Ha preso ufficialmente possesso del suo incarico il nuovo procuratore di Terni, Antonio Laronga. Questa mattina è stato prima in Tribunale e poi ha incontrato la stampa negli uffici di palazzo Gazzoli.
“Sono stato io che sono voluto venire a Terni, ho fatto domanda, visto che il posto era libero e ho vinto il concorso fra 9 concorrenti – ha svelato il nuovo procuratore – e quando , a settembre, la 5^ commissione del CSM mi ha proposto all’unanimità come procuratore, sono venuto a Terni, ho visto la città, mi sono sintonizzato sulle vostre testate, ho incontrato colleghi fantastici che ho cominciato a sentire fin da settembre e posso dire che entrato in un buon ufficio”.
“Non c’è nessuna pertinenza – ha voluto precisare il procuratore Laronga – fra la mia nomina e la situazione della criminalità nel territorio: Ovviamente questo è un territorio da preservare – ha aggiunto – per quel che sono le mie conoscenze non ci sono organizzazioni criminali di tipo mafioso o anche strutturate autoctone umbre però le organizzazioni criminali allungano i tentacoli dove ci sono i quattrini e qui i quattrini ci sono. La loro attività in questi territori è silente, qui non mettono le bombe, non sparano perché dopo un settimana ci sarebbe una sollevazione popolare. Qui mettono i soldi, investono, comprano, non direttamente, con prestanomi. Questo è un aspetto cui dovremmo essere attenti. E io posso mettere a disposizione il mio know how”.

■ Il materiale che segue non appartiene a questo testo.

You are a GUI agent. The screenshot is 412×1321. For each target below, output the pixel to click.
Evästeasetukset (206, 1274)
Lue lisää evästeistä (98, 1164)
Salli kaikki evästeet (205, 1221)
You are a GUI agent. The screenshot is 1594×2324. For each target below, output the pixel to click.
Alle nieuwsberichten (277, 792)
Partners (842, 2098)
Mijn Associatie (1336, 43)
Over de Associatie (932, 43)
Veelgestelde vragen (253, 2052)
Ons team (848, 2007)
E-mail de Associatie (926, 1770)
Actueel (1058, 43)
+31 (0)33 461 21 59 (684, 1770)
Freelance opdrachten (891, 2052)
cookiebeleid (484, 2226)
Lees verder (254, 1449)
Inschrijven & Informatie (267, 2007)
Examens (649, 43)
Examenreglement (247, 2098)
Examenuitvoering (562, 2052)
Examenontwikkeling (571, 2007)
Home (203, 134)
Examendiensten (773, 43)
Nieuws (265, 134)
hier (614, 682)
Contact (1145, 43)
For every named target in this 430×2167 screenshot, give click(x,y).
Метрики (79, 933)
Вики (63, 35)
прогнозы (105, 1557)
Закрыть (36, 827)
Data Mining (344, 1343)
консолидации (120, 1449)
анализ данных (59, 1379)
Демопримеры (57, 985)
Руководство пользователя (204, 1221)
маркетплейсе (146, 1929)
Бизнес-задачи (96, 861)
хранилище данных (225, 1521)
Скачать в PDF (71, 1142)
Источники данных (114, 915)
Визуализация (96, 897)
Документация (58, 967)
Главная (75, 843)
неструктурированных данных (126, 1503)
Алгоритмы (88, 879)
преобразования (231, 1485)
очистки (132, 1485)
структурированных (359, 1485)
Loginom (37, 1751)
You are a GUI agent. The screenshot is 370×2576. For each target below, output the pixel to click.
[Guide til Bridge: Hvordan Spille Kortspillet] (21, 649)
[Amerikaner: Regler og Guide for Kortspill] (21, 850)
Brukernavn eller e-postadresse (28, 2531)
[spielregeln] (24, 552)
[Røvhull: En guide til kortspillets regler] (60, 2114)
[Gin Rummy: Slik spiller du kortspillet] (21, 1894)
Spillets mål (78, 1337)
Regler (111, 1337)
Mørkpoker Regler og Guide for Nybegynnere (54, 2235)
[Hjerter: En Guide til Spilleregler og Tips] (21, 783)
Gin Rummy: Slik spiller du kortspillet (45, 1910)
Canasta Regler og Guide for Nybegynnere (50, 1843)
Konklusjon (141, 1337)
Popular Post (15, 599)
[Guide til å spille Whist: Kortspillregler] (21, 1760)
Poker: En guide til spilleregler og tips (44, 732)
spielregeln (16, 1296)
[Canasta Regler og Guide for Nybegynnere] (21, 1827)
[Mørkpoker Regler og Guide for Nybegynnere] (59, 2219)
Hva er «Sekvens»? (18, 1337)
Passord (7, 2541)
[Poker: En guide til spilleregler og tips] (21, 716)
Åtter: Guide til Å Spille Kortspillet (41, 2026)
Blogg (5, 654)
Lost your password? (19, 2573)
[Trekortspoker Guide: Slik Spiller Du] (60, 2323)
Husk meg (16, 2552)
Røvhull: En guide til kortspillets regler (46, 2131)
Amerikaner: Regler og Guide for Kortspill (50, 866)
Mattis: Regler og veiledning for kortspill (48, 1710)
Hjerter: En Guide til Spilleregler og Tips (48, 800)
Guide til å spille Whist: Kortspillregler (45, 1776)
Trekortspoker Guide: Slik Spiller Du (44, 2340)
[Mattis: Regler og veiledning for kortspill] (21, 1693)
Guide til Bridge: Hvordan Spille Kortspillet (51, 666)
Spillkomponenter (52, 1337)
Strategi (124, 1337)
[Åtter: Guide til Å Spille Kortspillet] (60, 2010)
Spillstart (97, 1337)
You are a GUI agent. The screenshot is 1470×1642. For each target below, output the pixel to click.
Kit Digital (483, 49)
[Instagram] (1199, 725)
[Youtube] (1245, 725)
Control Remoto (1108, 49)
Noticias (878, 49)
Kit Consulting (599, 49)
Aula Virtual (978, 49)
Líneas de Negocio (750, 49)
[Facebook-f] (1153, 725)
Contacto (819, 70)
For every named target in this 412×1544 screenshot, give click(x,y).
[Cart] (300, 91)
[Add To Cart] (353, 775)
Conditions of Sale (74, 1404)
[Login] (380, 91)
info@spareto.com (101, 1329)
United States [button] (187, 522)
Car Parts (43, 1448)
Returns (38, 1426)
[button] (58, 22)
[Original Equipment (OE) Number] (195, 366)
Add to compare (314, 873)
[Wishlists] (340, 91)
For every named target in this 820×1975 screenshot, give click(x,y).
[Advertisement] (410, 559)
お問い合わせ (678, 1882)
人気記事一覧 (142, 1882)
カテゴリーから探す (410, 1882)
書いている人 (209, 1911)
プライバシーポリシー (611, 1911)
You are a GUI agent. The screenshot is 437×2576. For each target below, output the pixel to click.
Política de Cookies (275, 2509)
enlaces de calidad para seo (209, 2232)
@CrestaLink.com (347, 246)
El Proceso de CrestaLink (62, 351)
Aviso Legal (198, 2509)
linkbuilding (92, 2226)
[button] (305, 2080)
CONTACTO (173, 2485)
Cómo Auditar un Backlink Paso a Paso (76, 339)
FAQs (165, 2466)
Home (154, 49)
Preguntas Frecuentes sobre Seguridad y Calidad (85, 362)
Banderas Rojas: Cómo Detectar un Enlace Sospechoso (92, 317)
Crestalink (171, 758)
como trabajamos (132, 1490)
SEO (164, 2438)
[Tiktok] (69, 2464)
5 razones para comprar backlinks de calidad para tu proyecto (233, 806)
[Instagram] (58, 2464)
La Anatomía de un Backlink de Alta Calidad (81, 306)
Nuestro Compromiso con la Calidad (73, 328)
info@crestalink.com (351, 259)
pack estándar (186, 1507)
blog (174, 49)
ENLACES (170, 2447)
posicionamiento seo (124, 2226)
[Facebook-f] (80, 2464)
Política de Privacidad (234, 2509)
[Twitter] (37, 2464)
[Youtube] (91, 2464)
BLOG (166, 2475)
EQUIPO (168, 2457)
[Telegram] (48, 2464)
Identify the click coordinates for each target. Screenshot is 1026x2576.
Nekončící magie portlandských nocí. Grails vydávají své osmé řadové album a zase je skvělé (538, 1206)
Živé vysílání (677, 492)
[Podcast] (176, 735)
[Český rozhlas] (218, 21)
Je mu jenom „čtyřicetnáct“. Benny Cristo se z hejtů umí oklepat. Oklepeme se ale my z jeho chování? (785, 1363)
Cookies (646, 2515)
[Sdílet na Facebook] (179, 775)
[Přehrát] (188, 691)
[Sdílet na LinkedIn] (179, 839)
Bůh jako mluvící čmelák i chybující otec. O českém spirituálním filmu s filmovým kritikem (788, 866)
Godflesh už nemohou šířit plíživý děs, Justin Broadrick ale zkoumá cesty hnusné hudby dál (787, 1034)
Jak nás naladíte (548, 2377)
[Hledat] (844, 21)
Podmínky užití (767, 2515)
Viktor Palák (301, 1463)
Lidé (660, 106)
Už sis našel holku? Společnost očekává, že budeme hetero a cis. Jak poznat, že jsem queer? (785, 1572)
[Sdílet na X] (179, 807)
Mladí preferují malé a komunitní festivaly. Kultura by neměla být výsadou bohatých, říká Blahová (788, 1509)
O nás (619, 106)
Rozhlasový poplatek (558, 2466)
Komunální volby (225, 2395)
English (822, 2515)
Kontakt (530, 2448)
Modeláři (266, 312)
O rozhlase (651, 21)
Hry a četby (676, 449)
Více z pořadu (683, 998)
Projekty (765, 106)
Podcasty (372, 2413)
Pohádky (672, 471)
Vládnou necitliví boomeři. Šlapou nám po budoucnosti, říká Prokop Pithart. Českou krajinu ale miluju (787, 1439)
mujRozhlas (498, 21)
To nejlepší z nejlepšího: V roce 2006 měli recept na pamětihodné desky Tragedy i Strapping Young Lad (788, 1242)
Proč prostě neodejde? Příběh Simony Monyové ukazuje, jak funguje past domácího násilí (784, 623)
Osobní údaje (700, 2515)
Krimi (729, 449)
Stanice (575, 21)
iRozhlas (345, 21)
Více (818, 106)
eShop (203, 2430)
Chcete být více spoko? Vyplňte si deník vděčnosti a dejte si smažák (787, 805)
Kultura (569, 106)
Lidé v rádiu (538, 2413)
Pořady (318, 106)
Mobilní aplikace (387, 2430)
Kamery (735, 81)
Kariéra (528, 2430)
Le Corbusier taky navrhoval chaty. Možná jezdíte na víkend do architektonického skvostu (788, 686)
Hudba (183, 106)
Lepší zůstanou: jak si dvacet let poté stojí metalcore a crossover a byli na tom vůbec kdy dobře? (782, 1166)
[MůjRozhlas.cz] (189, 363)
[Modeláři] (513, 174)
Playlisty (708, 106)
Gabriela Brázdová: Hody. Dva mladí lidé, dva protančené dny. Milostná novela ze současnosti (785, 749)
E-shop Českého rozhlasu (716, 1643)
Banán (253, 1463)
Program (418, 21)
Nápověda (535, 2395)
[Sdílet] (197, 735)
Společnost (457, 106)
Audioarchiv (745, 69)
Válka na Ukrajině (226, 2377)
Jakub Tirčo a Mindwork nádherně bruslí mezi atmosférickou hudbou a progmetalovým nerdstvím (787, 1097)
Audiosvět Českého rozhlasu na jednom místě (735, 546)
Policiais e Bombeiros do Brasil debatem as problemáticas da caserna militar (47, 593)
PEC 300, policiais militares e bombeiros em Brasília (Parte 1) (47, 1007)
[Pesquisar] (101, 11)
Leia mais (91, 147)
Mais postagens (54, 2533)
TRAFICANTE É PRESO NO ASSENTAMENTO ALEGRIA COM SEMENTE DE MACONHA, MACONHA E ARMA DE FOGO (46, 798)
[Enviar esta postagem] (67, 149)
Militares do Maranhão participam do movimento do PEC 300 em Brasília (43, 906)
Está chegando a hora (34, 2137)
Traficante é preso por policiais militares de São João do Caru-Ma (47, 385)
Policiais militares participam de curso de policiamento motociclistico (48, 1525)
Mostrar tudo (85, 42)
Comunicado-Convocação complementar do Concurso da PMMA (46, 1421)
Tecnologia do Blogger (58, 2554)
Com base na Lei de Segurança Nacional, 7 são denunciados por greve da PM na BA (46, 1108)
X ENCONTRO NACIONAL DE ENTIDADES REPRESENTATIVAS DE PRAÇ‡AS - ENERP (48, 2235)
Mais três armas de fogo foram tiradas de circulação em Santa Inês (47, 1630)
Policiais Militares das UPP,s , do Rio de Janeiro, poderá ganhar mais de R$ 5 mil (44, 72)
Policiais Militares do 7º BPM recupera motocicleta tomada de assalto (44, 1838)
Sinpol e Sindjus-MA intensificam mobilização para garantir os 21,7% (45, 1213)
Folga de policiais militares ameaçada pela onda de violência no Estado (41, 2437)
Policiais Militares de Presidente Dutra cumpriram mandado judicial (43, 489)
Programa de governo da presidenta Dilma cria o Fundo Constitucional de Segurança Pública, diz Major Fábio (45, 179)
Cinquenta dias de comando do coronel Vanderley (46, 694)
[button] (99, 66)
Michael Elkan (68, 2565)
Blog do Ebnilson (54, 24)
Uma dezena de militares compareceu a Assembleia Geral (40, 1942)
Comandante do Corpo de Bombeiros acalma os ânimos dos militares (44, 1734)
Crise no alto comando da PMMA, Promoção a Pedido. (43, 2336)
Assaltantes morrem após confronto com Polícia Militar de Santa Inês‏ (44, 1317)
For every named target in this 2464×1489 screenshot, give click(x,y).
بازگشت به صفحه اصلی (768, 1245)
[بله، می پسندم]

“Ci sono dei reati – ha detto ancora il procuratore – che incidono nella carne dei cittadini e sono i furti nelle abitazioni, le truffe alle persone fragili e lo spaccio di droga, su queste tre categorie di reati vi prometto che l’impegno sarà massimo”.
Il Procuratore ha sottolineato che per la sede di Palazzo Gazzoli “paghiamo un affitto pesante ma ci sono angoli di questo palazzo utilizzati dalla polizia giudiziaria che non sono decorosi, questo non mi piace per niente perché mortifica la funzione, è un aspetto questo sul quale mi impegnerò per vedere se ci sono margini di manovra per poter chiedere un intervento da chi di dovere”.
Il palazzo è di proprietà dell’ATER. Anche la targa della “Procura della Repubblica” è rovinata e, praticamente, illeggibile.